Die Parlamentarische Versammlung des Europarates hat der russischen Delegation wegen des Ukraine-Konflikts bis April die Stimmrechte entzogen. Moskau erwägt nun, sich aus der Organisation komplett zurückzuziehen.

Straßburg - Im Europarat hat die Parlamentarische Versammlung die vor zehn Monaten gegen die russischen Abgeordneten verhängten Sanktionen vorerst bestätigt. Die Strafen - unter anderem der Entzug des Stimmrechts - wurden am Mittwochabend nach langen und kontroversen Debatten zunächst bis zur nächsten Plenartagung am 20. April verlängert. Die russische Delegation kündigte an, sie werde sich aus Protest bis Ende des Jahres aus den Gremien zurückziehen. Nun rücke gar die Möglichkeit auf die Tagesordnung, dass sich Russland nach 19 Jahren Mitgliedschaft komplett aus der Organisation zurückziehe.

 

Der Versammlung gehören derzeit 318 nationale Abgeordnete aus den 47 Mitgliedsländern des Europarats an, unter ihnen 18 Russen und zwölf Ukrainer. Sie treffen sich vier Mal jährlich zu Plenarsitzungen in Straßburg. Die Ukraine ist seit 1995 Mitglied im Europarat, Russland seit 1996. Die 1949 gegründete paneuropäische Länderorganisation setzt sich vor allem für Demokratie, Rechtsstaatlichkeit und Menschenrechte ein.

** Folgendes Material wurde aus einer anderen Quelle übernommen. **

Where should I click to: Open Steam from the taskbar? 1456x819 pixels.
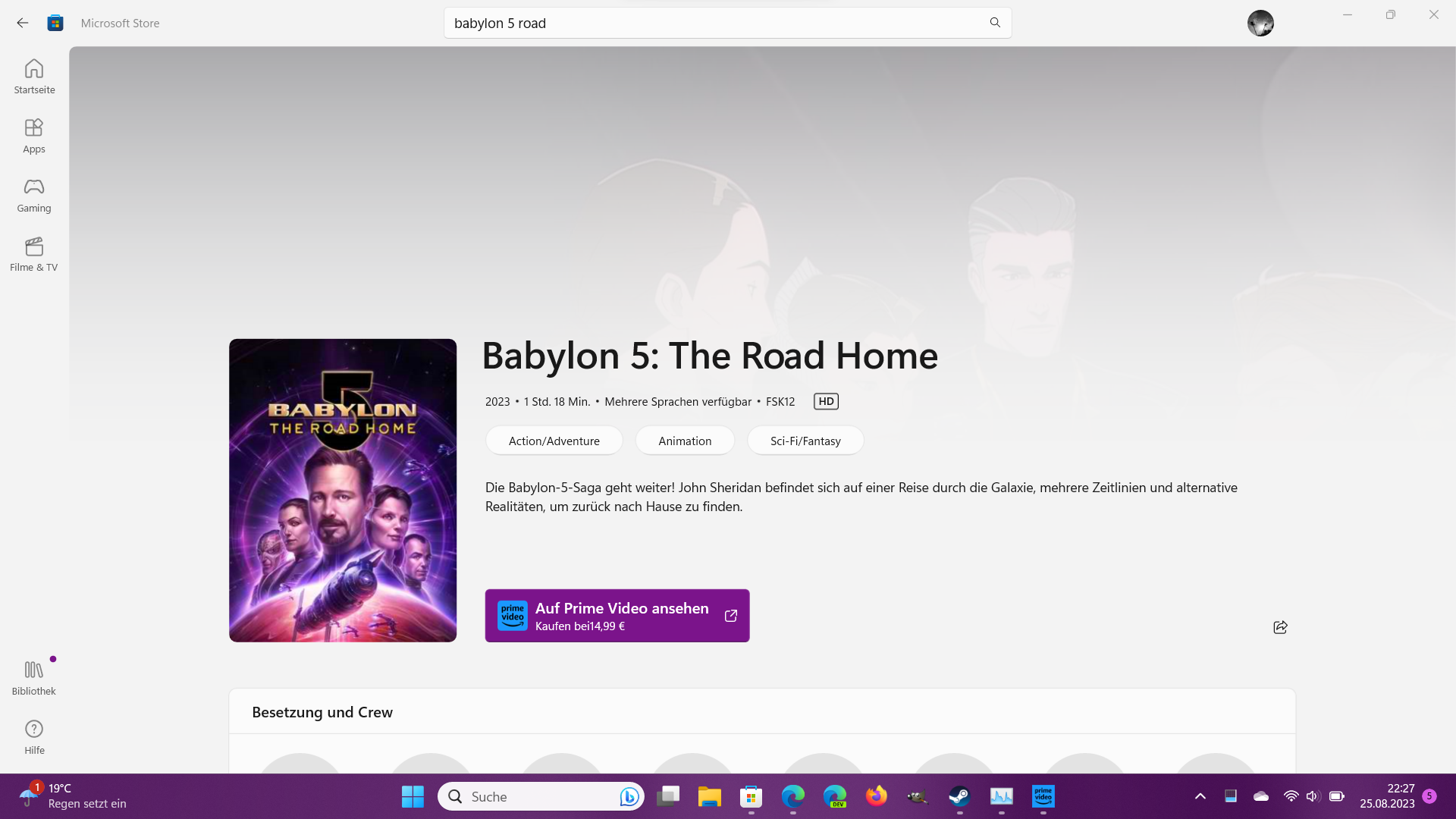pyautogui.click(x=959, y=796)
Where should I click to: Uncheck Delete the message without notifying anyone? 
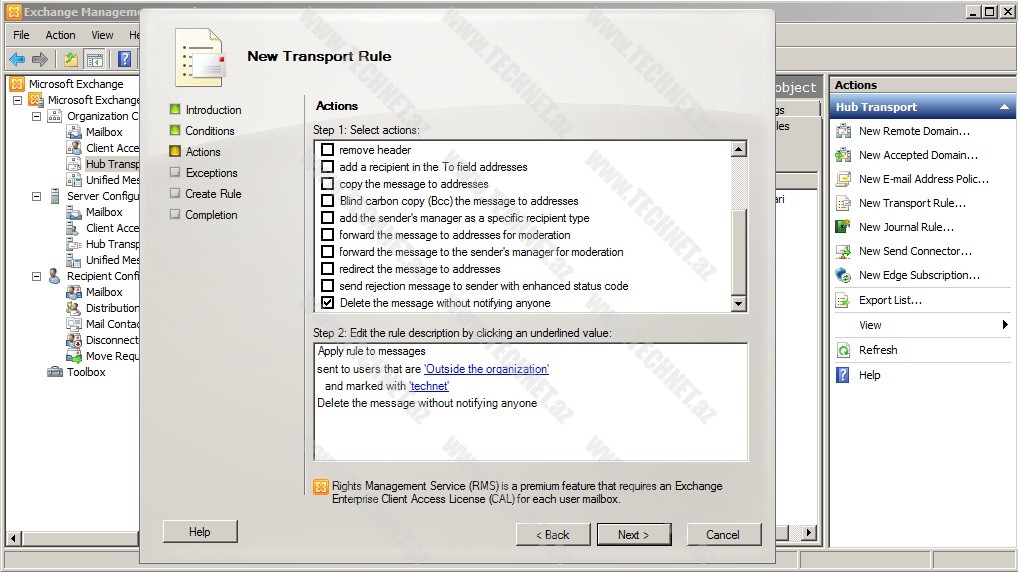coord(327,303)
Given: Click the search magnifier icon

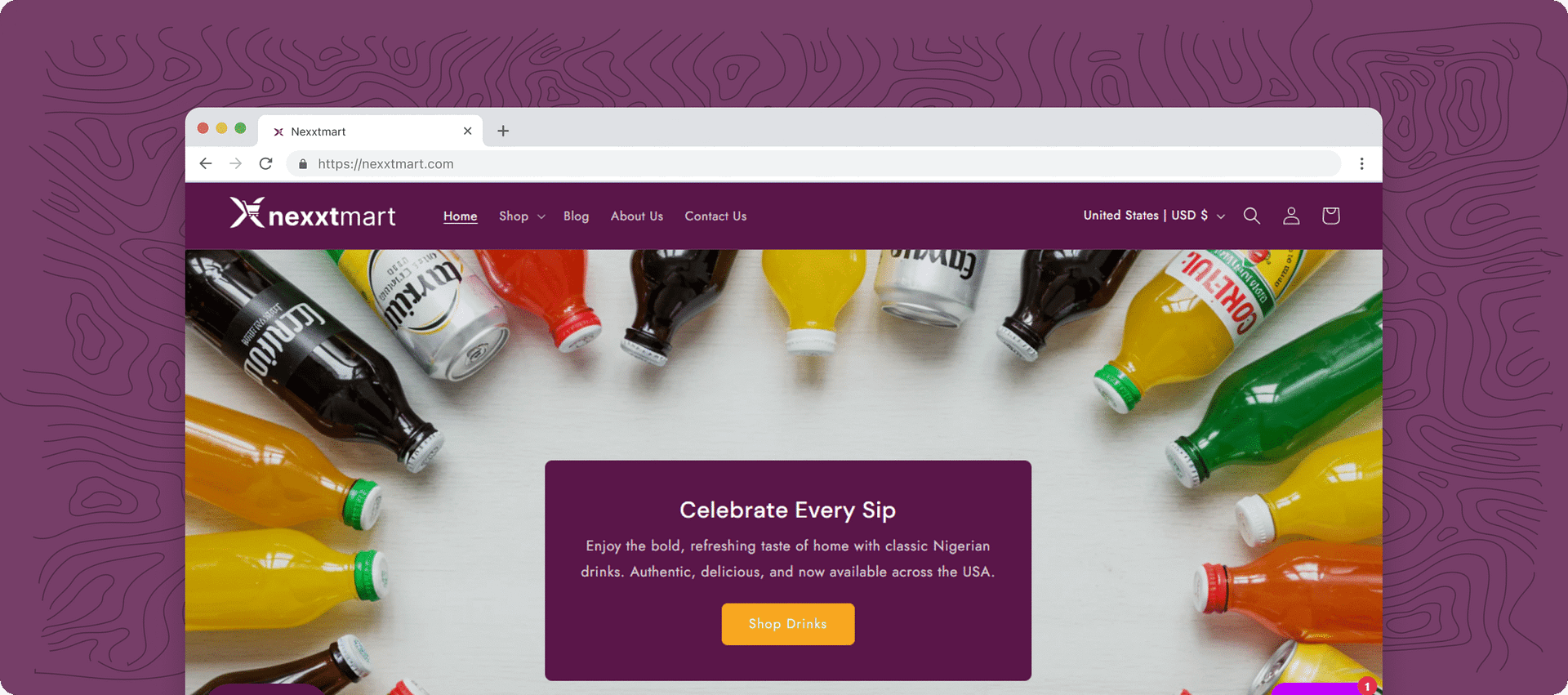Looking at the screenshot, I should coord(1251,216).
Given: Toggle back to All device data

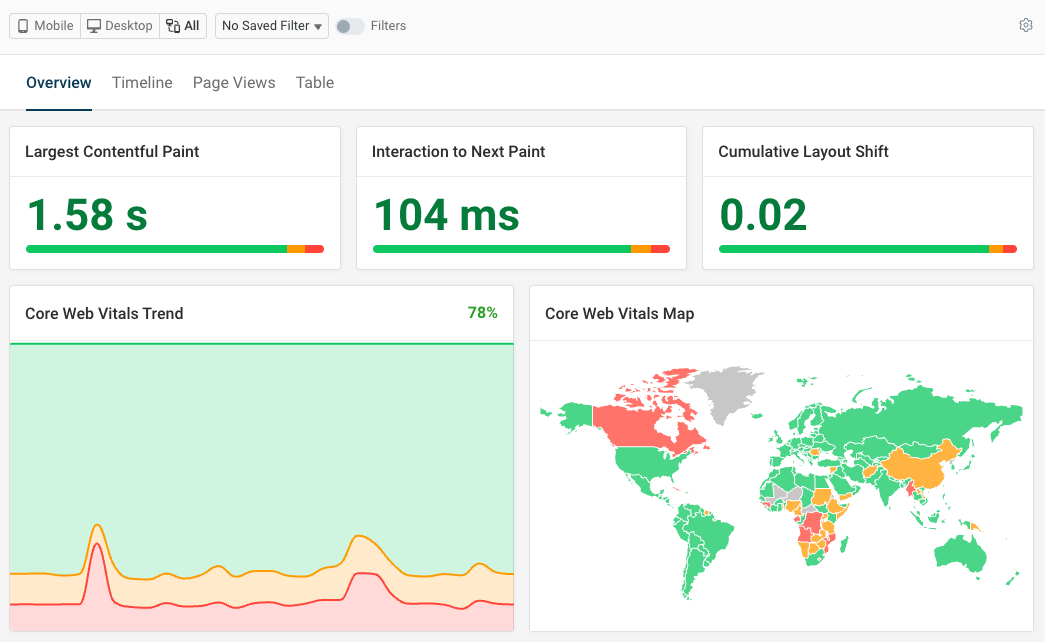Looking at the screenshot, I should [183, 25].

Die Sanktionen gegen die russischen Parlamentarier waren im vergangenen April nach der Aufnahme der Krim in russisches Staatsgebiet zunächst für den Rest des Jahres beschlossen worden. Die russische Delegation boykottierte daraufhin die Sitzungen. Sie kam am Montag zu Beginn der Wintersitzung erstmals wieder nach Straßburg.

Abgeordnete werfen Moskau fehlendes Einlenken vor

Die Versammlung forderte Moskau am Mittwoch auf, seine Truppen aus dem Osten der Ukraine unverzüglich abzuziehen, die in Russland inhaftierte ukrainische Luftwaffenpilotin Nadija Sawtschenko innerhalb von 24 Stunden freizulassen und einem Monitoring-Ausschuss des Europarats Reisen auf die von Russland annektierte ukrainische Halbinsel Krim und in die Ostukraine zu ermöglichen.

Für diesen Kompromiss hatte der Berichterstatter, der österreichische Sozialdemokrat Stefan Schennach, geworben. Es gehe darum, den Dialog nicht abbrechen zu lassen. Andere Abgeordnete hatten gefordert, die Sanktionen bis Jahresende oder zumindest bis Juni beizubehalten. Russland habe seine Haltung in Sachen Ukraine in keiner Weise geändert, es zeige keinerlei Einlenken, betonte der britische Konservative Robert Walter. „Wenn Sie einen Bären füttern, frisst er Ihre Hand.“

Eine Reihe von Parlamentariern – vor allem die Russen – verlangten eine sofortige Aufhebung aller Sanktionen. Zu diesen gehört auch ein Ausschluss der russischen Abgeordneten aus Führungsgremien der Versammlung.

Freilassung Sawtschenkos abgelehnt

Eine Freilassung der Pilotin Sawtschenko hatte Moskau schon am Dienstag ausgeschlossen, da sie wegen eines „schweren Verbrechens“ angeklagt sei. Die 33-Jährige war Anfang Juli auf russischem Territorium festgenommen worden. Nach Darstellung der Ukraine wurde sie von prorussischen Rebellen entführt und an Russland ausgeliefert. Moskau wirft ihr vor, der ukrainischen Armee die Position zweier russischer Journalisten übermittelt zu haben, die im Juni durch einen Mörsereinschlag getötet wurden. Sawtschenko wurde im Oktober ins Parlament in Kiew gewählt und ist Mitglied der ukrainischen Delegation in der Versammlung.